Accordingly, per click leases, can be structured to reduce the risk by (1) setting an annual cap on the amount of payments from the center to the physician landlord, (2) assuring that the per click payment is supported and documented as fair market value for the equipment rented, and (3) having a record and reality that demonstrate that the per click method is not intended to drive or induce referrals.
The Anti-Kickback Statute vs. the Stark Act.
As noted above, the Anti-Kickback Statute equipment lease safe harbor requires that the annual aggregate amount of lease payment be set in advance for each year. Thus, a per click lease would not meet a safe harbor under the Anti-Kickback Statute. In contrast, under the Stark Act, which is generally not directly applicable to surgical centers, the Department of Health and Human Services has indicated that a per click lease can meet the equipment lease exception to the Stark Act. 42 C.F.R. 411.357(b). The equipment lease exception provides, among other requirements, that the rental charges over the term of the agreement are set in advance, consistent with fair market value, and are not determined in a manner that takes into account the volume or value of referrals generated between the parties. In essence, under the Stark Act, as opposed to the Anti-Kickback Statute, it is not a requirement that the aggregate annual fee be set in advance.
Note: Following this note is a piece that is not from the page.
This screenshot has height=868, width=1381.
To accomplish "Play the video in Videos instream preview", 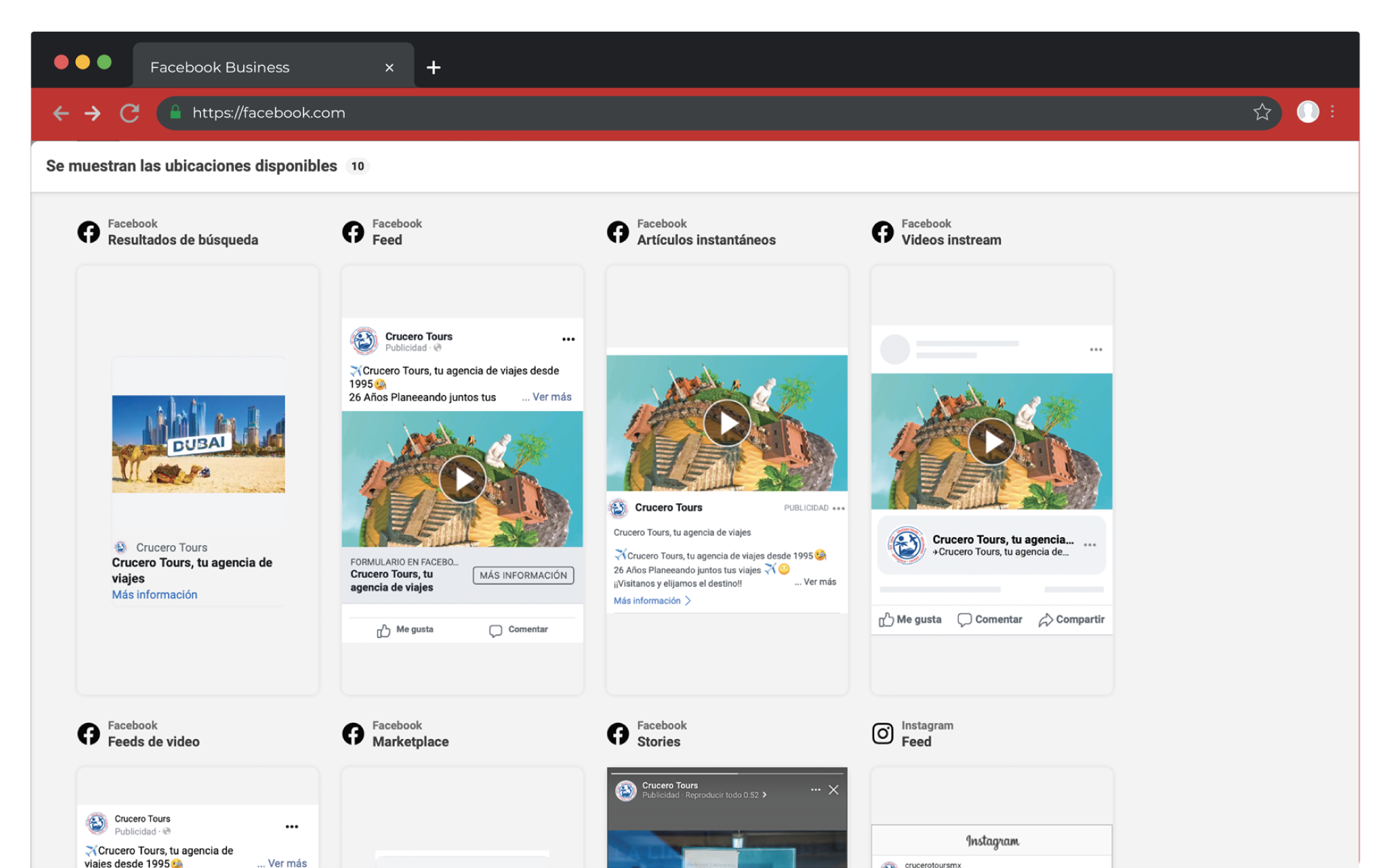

In addition, the Centers for Medicare and Medicaid Services has responded to comments requesting clarification of per-use based payment methodologies that do not vary with the volume or value standards:
[T]ime-based and unit-of-serve based compensation will be deemed not to take into account the volume or value of referrals or other business generated between the parties as long as the timebased or unit-of-service based compensation is fair market value for services or items actually provided and the compensation does not vary during the course of the compensation agreement in any manner that takes into account referrals of DHS… We consider per use payments (also known as “per click”) payments to be unit of unit-of-service based on compensation. 69 FR 16069 (March 26, 2004).
Parties should structure equipment leases to comply with all aspects of the equipment lease exception to the Stark Act. Moreover, parties should be particularly mindful of Anti-Kickback Statute risks with respect to any leases entered into where the physicians own all or part of the leasing company. This risk is further amplified when the lease is on a per click basis.